Barely a day goes by without another report, press conference, speech or leading article in the papers outlining the 'desperate', 'vital' or other 'imperative' need for deep cuts in public spending.

David Cameron's Tories, egged on and supported by their allies in the Murdoch press and the Institute of Directors, can barely conceal their glee at the prospect of taking the axe to public services.

David Cameron seems to have decided that Brown's New Labour government is so unpopular that threats to cut public services, previously seen as electoral suicide, can now be promised without risking his chance of getting into Number Ten.

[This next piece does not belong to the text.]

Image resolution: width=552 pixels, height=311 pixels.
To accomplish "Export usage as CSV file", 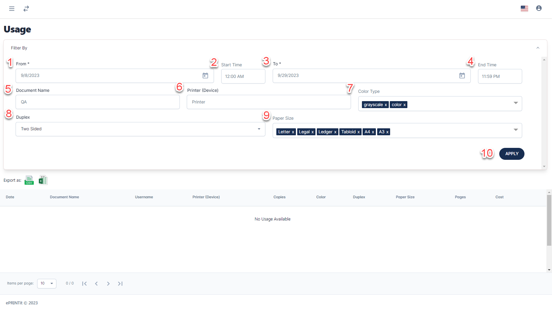I will pos(29,180).
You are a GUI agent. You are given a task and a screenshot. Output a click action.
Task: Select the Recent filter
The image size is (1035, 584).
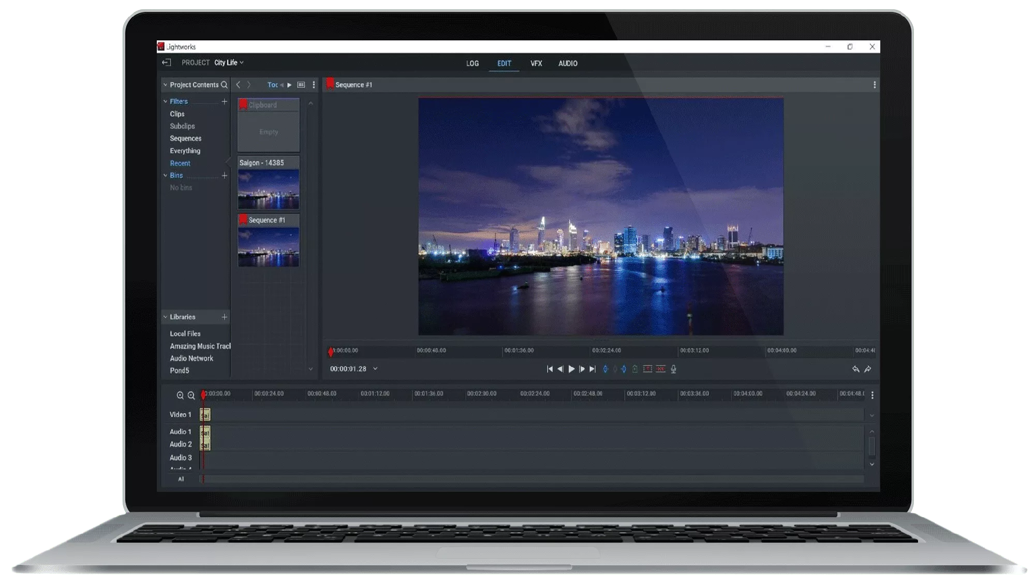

And let us make no mistake about this, should Cameron march into Downing Street next year the cuts, when they come, will be deep and far-reaching. That George Osborne has promised business leaders that, "After three months in power we will be the most unpopular government since the war" should send shivers down the country's collective spine. Caring conservatism? We should be so lucky.

With the Tories touting their cuts throughout the media, the Lib-Dems, and now New Labour, are rushing to catch up: joining the cuts stampede albeit promising a more gentle application of the scalpel.

Now of course there are certainly areas of public spending that could be cut with very few tears being shed: the replacement of Trident, ID cards, the occupation of Afghanistan, new aircraft carriers, the Eurofighter. Cut these and the world would almost certainly be a better place.

But there is no way that we should not accept the loss of child benefits, Education Maintenance Allowances, cuts in the NHS or schools budgets to be the price we must pay for rescuing the banking system from its own greed.

While Cameron targets the pensions of mostly low paid public sector workers, the abolition of the higher rate tax relief given on the pensions of the rich would make much more sense. As Polly Toynbee pointed out in the Guardian recently, "taxpayers contribute 10 times more in pension tax relief to the richest 1% of earners than the state pays to all retired public servants. If Labour made proper use of this killer fact, they would promise instead to abolish all higher-rate income tax pension subsidies, bringing in £6bn - far more than public pensions cost."

But sadly New Labour has spent so long cuddling up to the rich - while denigrating it's natural working class supporters in the trade union movement, that it seems incapable of using any such 'killer facts' against the Tory onslaught. Relying on Peter Mandelson to spin them out of election defeat is a recipe for disaster - and while it may cost Labour MPs their jobs in their tens or even hundreds, it will be the young, the sick, the elderly and the poor who will suffer in their millions.

In these circumstances Respect will continue to make the case for public spending against the promised cuts of a revived Thatcherite Conservatism. We will work will anyone and everyone on the progressive spectrum to counter the threat of a Tory victory.

But it is not our job to rescue a moribund Labour Party. In the coming election we will throw our resources into getting Respect members, not least Salma Yaqoob, George Galloway and Abjol Miah elected to parliament. We will need them to raise the banner of public provision against the new orthodoxy of further privatisation, austerity and attacks on pensions - whoever win the next election. And because we believe in the advancement of the totality of the Left we will support those who we believe will stand up to the future cutters whether that be Labour MPs such as John MacDonnell or Jeremy Corbyn, Greens such as Caroline Lucas or other progressives candidates who may yet emerge.

The Respect vision - of peace and social justice - is one of which we are proud and we believe will become ever more relevant and important in the coming months.

We do not have to accept the mantra of cuts, cuts and more cuts. The fight to defend public services has begun.